Quando Luíz Vaz de Camões cantou o peito ilustre lusitano numa obediência cega que Neptuno e Marte tiveram de cumprir, a partir daí um outro valor mais alto se haveria de levantar, espalhando por todo o universo os feitos de tão famosa gente, estava longe de perceber que o dia da Pátria seria em sua honra, no respeito pela epopeia que nos legou e que irá perdurar por todos os séculos. Poucos povos têm esta capacidade de homenagear um poeta no seu dia nacional. É isto que felizmente nos distingue de todos os outros.

Foi em 1267 que foi assinado o tratado de Badajoz unificando os reinos de Portugal e Algarves e, desde aí (tirando algumas aventuras de meia dúzia de idiotas dos Açores e da Madeira no tempo de PREC) o nosso país não teve nem tem nenhum problema de identidade nacional onde todos nós (sem exceção) falamos a língua de Camões, contrastando isto com inúmeros povos europeus onde os separatismos e as identidades culturais são mais de muitas. Basta olhar para os recentes episódios da vizinha Espanha onde são faladas quatro línguas (castelhano, catalão, basco e galego).

Na Bélgica, flamengos, valões falam neerlandês, alemão, francês, holandês. Na França luta-se pela independência do país basco, da Córsega, da Bretanha; na Itália pela Lombardia, Umbria, Sardenha; na Rússia pelo Cáucaso, Ossétia do Norte e até na Dinamarca as ilhas Faroé, que falam o faroesa querem ser independentes.

Citando Camões, o cantinho à beira mar plantado continua a ser «a ditosa pátria minha amada» e, não fosse o pequenino problema de Olivença (que pouca gente já reivindica), tínhamos todos os problemas resolvidos.

A nossa gente é boa, generosa, participativa, somos um povo onde a confiança existe, politicamente sabe-se estabelecer pontes, os grandes focos de conflito estão completamente ausentes, assentando a pequena, mas cada vez mais crescente criminalidade, nas descrições da toda a imprensa com destaque para as páginas do “Correio da Manhã” e nas extensas reportagens da CMTV.

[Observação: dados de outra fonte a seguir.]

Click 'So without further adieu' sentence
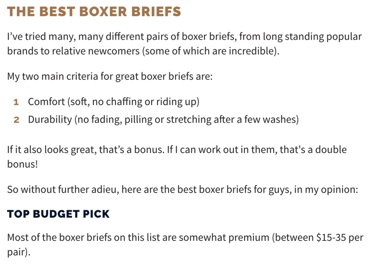 pos(63,189)
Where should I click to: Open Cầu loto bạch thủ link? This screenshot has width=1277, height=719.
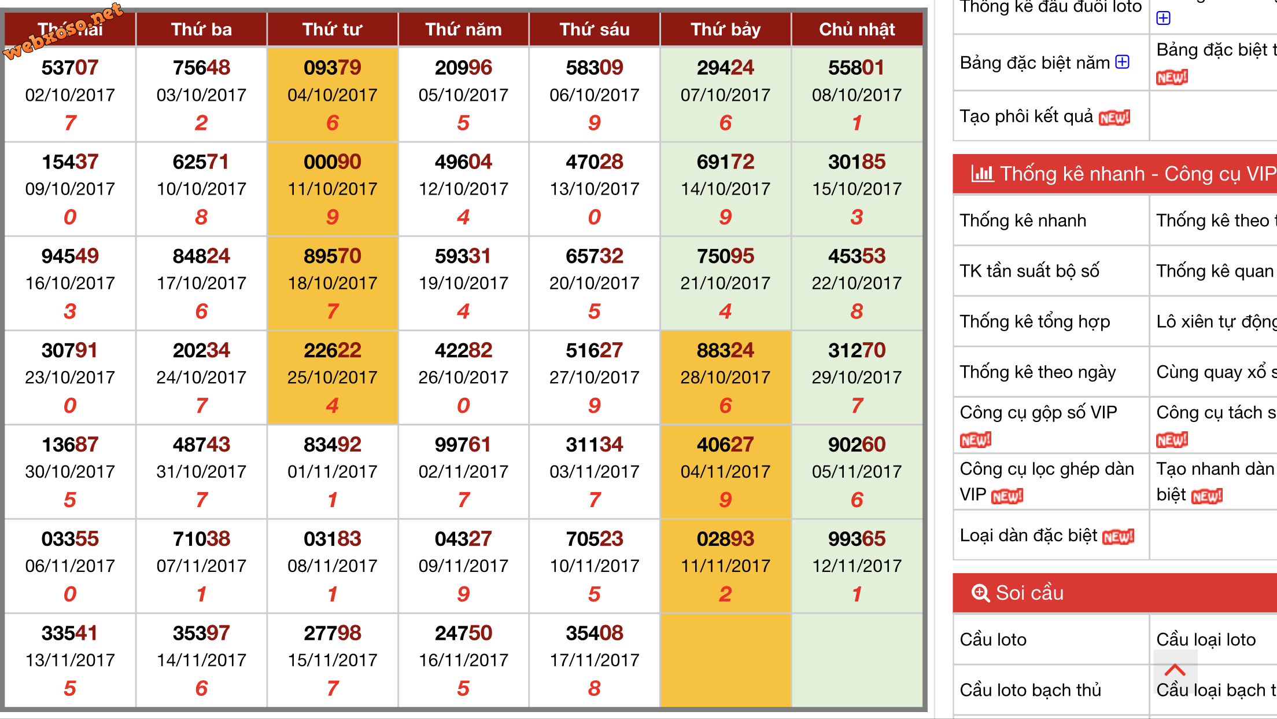tap(1030, 689)
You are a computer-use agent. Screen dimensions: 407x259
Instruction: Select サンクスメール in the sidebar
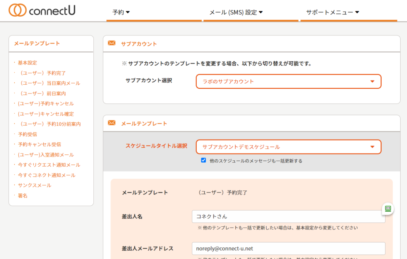35,185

A semana passada foi mais um sucesso.

Se Guterres é já secretário-geral da ONU, se ganhámos o festival da Eurovisão, se somos campeões europeus de futebol, Ronaldo, o melhor do mundo, recebe agora a sua quinta bola de ouro, Centeno é eleito para o Eurogrupo, somos o melhor destino turístico insular e de território do mundo, faltando apenas perceber a troca da caixinha de bombons pelo rebuçado na única explicação possível de gaijo-porreirismo, na ida do Infarmed pro Porto. (Haja Deus).

Milhões de portugueses participam voluntariamente em associações, Lisboa está na moda, Portugal é um país seguro, com clima ameno, boa oferta e custo de vida baixo e, já agora, é o momento exato de falarmos nos dois milhões de pobres efetivos, dos três milhões do salário mínimo, da classe média que a direita estupidamente quase extinguiu, dos cinco milhões isentos das taxas moderadoras no SNS.

Somos campeões nas apostas de jogos e lotarias. Temos percentualmente o maior número de telemóveis de todo o espaço europeu. Esgotamos nas imobiliárias as casas de luxo. Somos os maiores a levantar dinheiro nas caixas multibanco. Procuramos as melhores estâncias de férias. Temos o primeiro lugar no pódio no consumo de tabaco, álcool, drogas, assaltos a caixas multibanco, tuberculose, sida, desresponsabilização, e isto sem esquecer as notórias desigualdades e o mais baixo salário mínimo, entregando benesses, como ninguém, aos ricos, gestores e políticos em elaboradas e manhosas operações da chamada política chica-esperta e engenharia financeira nojenta. Citando novamente Luíz Vaz, «Ditosa Pátria que tais filhos tens».

Nesta comparação de todas as diferenças é possível afirmar que os contrastes são demasiadamente visíveis e evidentes, no país dos brandos costumes, chegando-se à triste conclusão que talvez não seja uma questão de mentalidade mas seguramente de permissibilidade nos jogos de interesse e completa condescendência na atuação.